七美を部屋に連れていき、何とか寝かせた。

家に付く前なんか七美はフラフラで、ほとんど引きずって家に送り届けていた。

このまま家に帰っても良かったけど、
七美の様子がさすがに気になって
俺は七美の目が覚めるまで、七美の隣に居ることにした。

とりあえず、冷凍庫に有った氷を枕にして
七美を見守った。

そして一時間がたった


「………っ」

俺が見守るなか、七美が目を覚ます。

「七美っ」

まだ熱は、下がっていないようだが
さっきよりかは、顔色が良くなっていた。

ぼんやりとした表情で、俺を見る七美

熱のせいで意識が、ハッキリしていないようで
俺の呼び掛けにも答は、返ってこない。

しかし消え入りそうな声で、七美が何かを呟いた。

耳をすますと、七美は


「岳人は優しいから、私を放って置けないんでしょ?」

「……七美!?」

熱で錯乱しているのか
ぼんやりとした声で、七美は言い続ける。

「私が…可哀想だから、岳人は優しいんでしょ?」

だんだんと泣きそうな声になっていく七美

これは七美の本心なのか?
今まで言えなかった、言葉が出てきているのか?

ただ俺は黙って、七美の言葉に耳を傾けた。

「もう、大丈夫…だよ。

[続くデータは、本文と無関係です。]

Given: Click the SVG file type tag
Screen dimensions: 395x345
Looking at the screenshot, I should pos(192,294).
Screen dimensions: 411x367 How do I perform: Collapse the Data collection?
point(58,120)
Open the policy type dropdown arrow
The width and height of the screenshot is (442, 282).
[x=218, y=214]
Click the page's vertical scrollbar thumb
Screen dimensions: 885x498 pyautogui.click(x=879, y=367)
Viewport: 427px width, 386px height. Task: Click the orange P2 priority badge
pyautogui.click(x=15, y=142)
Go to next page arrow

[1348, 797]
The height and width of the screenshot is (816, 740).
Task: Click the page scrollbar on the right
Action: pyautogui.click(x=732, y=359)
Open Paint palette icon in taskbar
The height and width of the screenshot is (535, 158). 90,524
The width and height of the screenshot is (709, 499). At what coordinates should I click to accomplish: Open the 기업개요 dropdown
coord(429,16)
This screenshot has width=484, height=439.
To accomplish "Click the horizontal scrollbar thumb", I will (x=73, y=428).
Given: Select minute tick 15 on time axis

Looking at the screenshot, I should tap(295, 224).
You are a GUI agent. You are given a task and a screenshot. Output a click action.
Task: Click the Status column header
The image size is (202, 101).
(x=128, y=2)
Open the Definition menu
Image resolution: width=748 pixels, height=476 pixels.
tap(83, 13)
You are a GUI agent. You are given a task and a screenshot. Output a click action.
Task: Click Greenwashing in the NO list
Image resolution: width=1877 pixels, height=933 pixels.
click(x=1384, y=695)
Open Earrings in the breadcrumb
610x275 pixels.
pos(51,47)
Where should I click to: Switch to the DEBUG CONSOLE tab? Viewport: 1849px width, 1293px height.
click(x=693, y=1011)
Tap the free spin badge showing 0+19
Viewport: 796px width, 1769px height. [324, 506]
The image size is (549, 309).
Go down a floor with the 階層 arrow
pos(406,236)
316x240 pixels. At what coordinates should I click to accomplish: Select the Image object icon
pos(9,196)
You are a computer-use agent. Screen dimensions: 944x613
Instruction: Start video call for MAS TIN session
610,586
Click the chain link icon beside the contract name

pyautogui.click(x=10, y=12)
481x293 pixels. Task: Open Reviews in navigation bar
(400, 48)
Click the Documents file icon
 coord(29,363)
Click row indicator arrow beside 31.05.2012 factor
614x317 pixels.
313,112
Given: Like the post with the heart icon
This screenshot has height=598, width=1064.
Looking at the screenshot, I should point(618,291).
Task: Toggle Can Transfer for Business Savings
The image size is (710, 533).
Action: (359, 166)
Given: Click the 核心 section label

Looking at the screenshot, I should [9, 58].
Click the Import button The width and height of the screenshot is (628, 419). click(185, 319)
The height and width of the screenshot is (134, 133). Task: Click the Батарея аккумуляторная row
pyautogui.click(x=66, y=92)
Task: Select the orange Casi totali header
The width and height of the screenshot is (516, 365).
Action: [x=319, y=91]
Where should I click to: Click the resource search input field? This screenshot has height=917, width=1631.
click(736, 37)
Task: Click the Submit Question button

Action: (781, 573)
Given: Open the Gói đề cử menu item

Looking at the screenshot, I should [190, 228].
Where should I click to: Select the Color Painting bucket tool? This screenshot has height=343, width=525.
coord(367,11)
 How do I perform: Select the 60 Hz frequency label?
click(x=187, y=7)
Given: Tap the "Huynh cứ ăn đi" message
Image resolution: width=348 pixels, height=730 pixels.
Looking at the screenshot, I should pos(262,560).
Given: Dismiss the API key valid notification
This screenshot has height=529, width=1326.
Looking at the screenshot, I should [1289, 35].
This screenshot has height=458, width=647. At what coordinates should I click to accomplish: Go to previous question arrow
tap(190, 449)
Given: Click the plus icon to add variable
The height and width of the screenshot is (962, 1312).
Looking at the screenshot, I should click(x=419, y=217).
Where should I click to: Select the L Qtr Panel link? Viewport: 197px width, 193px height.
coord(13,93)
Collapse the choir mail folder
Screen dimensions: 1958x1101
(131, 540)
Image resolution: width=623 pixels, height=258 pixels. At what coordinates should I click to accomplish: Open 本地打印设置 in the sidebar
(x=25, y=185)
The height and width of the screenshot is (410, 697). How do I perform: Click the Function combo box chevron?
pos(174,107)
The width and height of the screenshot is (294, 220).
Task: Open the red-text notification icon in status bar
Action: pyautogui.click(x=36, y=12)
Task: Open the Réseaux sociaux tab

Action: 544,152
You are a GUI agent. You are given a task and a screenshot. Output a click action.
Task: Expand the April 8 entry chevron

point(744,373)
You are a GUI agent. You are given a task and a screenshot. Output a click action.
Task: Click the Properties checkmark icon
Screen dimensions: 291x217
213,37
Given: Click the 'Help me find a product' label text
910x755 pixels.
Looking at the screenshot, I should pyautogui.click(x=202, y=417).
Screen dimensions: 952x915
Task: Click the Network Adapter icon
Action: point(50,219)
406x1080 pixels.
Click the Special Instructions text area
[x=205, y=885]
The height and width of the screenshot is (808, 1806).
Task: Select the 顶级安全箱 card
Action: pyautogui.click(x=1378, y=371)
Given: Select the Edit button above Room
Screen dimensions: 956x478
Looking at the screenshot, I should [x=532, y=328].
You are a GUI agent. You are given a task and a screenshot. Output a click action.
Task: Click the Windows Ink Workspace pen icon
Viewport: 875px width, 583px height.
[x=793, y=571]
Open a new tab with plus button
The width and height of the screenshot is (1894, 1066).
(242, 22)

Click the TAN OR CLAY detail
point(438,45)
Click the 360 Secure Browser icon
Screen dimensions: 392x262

気紛れとか、哀れみで私に優しくしなくても」

「………っ」

七美は、俺が傷付けていたのか?

ファンクラブの女子達よりも
何よりも七美を苦しめて、俺が中途半端なせいで

多分、七美は意識はハッキリしていない状態に有るのだろうが

七美の言葉は、きっと本心だろう

今まで離れて居たのに、急にまた優しくされたら
混乱するし、
気紛れと言われても哀れみで、
七美の側にいると、思われても仕方がない

俺は七美を傷つけたんだ

俺が居たから、ファンクラブからも苦しめられて


だから、七美
俺は…お前が好きだから

お前から……離れるよ。

ちゃんとケジメを付ける。


このまま俺が居ても、
仕方がないと判断した俺は

七美の頭を最後に撫でて

「……七美、ごめんな。もうお前を苦しめないから」

そう一言謝って、七美の家を出た。



2014/11/24[Mon]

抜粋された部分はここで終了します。